Garden slug

This is not about the garden pests, but rather about generating short, unique, difficult to guess alphanumeric ids that can be used as an identifier in a URL, for example for references to shortened URLs, or a link to join a video call. e.g. https://my-url-shortner/fwugnmhm7o.

The requirement for these slugs is that they should be:

  1. Short
  2. Unique
  3. Not easily guessable - the user should not be able to just increment the value and get another valid slug.

There are a couple of ways that this could be done:

Potential solutions

Generate a hash

In the case of a video call the ids or email addresses of the recipients could be used to generate a hash. However, to avoid collisions it would probably not be sufficient to use a short hash algorithm like md5, but use sha1 or sha256, however this generates very long hashes.

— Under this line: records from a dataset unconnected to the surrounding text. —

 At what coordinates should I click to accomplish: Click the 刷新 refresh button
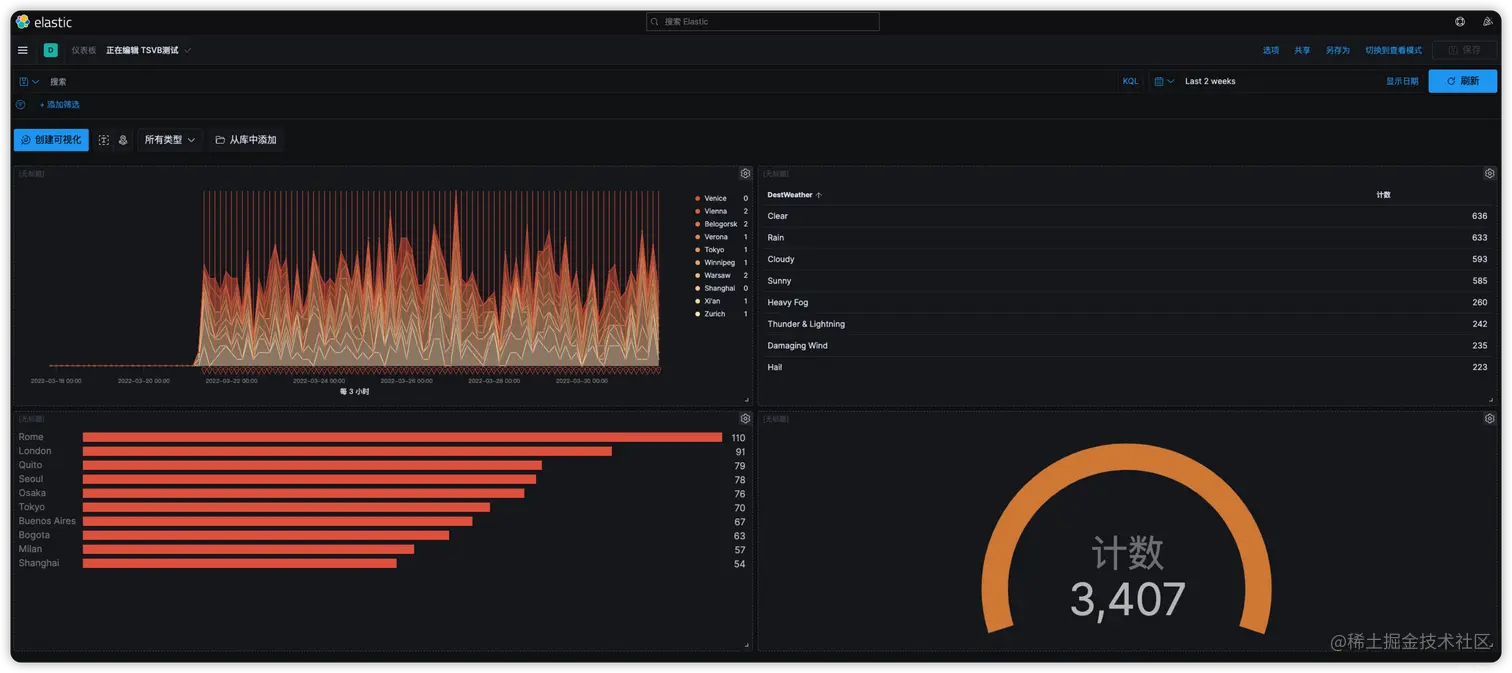pyautogui.click(x=1462, y=81)
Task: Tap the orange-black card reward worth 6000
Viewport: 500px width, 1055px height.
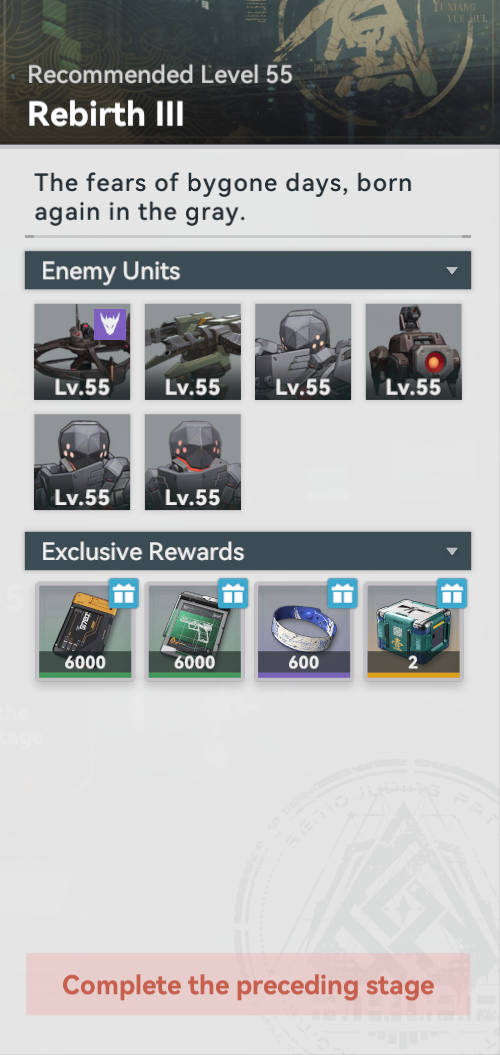Action: (x=85, y=632)
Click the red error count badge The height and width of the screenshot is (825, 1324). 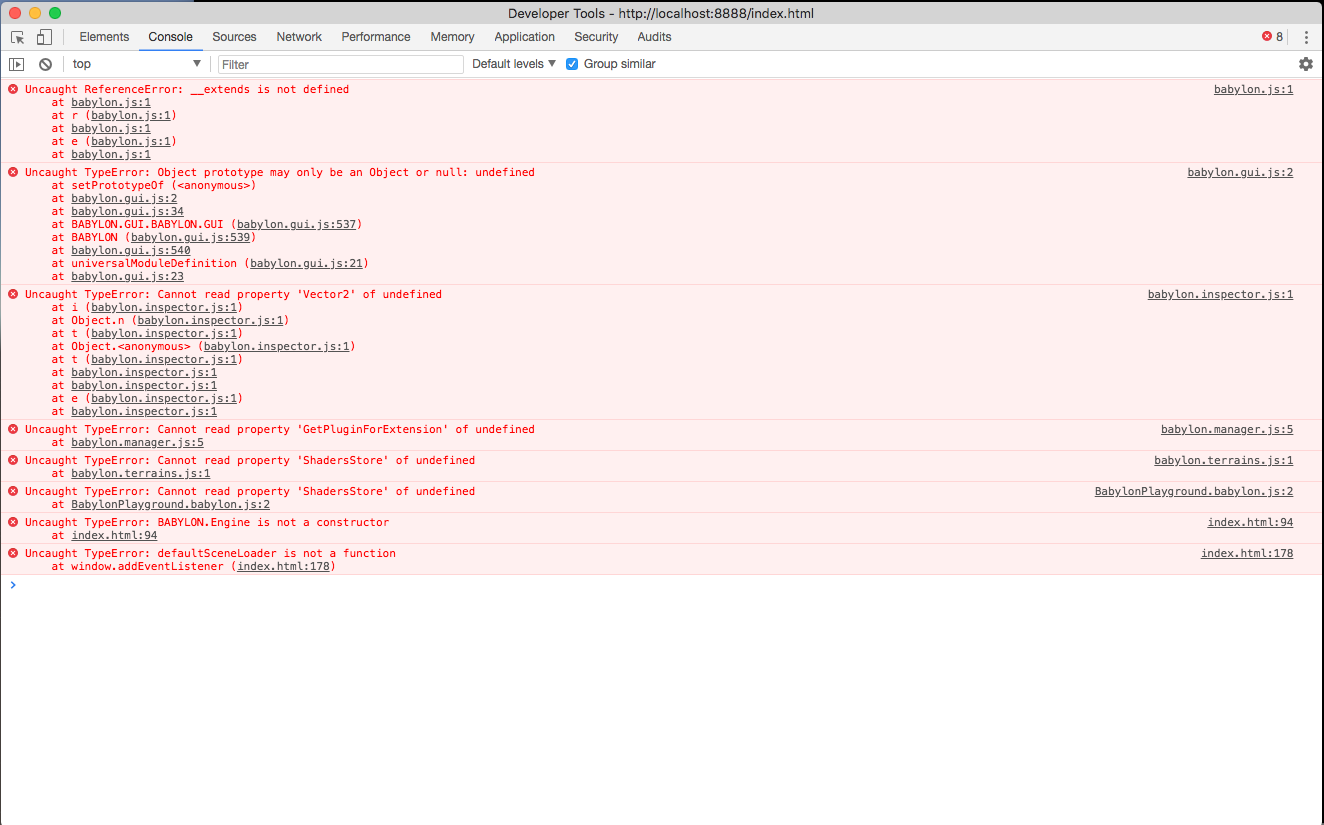pos(1272,37)
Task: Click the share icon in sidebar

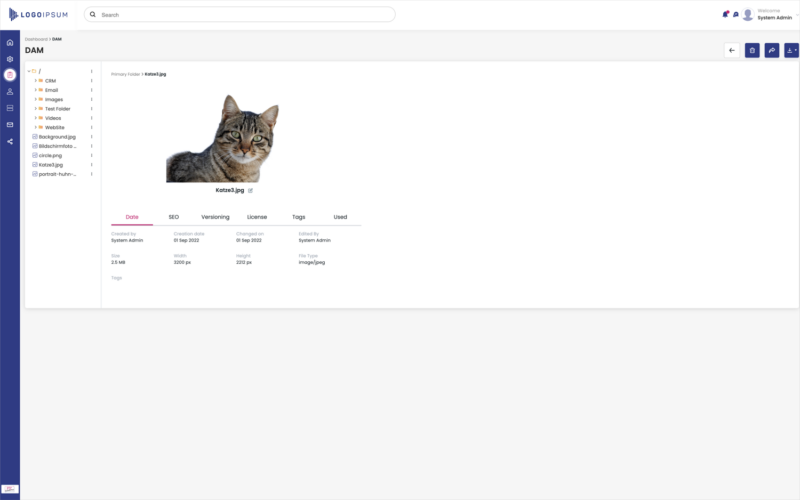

Random number and check for duplicates

Another solution would be to generate a random number, and then base-36 or base-64 encode it, and then check for any existing duplicate. If there is a duplicate then retry. Typically this would be done in your backend code and is a bit of an ugly solution.

It would be something like this in psuedo code:

function insert_row_with_slug(data) {
    slug = base36(random())
    try insert_into_table(slug: slug, data: data) {
        return OK
    } catch DUPLICATE_KEY_EXCEPTION {
        insert_slug(data)
    }
}

Better solution

The nicest solution would be if Postgres could generate a unique the slug for us automatically when we insert a new row, and we could have a table definition something like this:

    CREATE TABLE shortened_urls (
          id integer,
          slug varchar(10) DEFAULT generate_slug(),
          original_url varchar(255)
          ...
      );

How can we do this?

We can generate a incremental number (a sequence in Postgres) and then encrypt it with a symmetric encryption algorithm. We’ll never need to decrypt the result, but by encrypting it symmetrically we ensure that it is unique, secure and not easily guessable.

A Feistel cypher

A simple, cheap, symmetric encryption function is a Feisel cypher. The function below, which is taken from the PostgreSQL wiki, does this:

CREATE FUNCTION pseudo_encrypt(value int) returns int AS $$
DECLARE
l1 int;
l2 int;
r1 int;
r2 int;
i int:=0;
BEGIN
l1:= (value >> 16) & 65535;
r1:= value & 65535;
WHILE i < 3 LOOP
    l2 := r1;
    r2 := l1 # ((((1366 * r1 + 150889) % 714025) / 714025.0) * 32767)::int;
    l1 := l2;
    r1 := r2;
    i := i + 1;
END LOOP;
return ((r1 << 16) + l1);
END;
$$ LANGUAGE plpgsql strict immutable;

This will take an integer and return another one. The input integer would be a sequence number that gets automatically incremented for each slug generated.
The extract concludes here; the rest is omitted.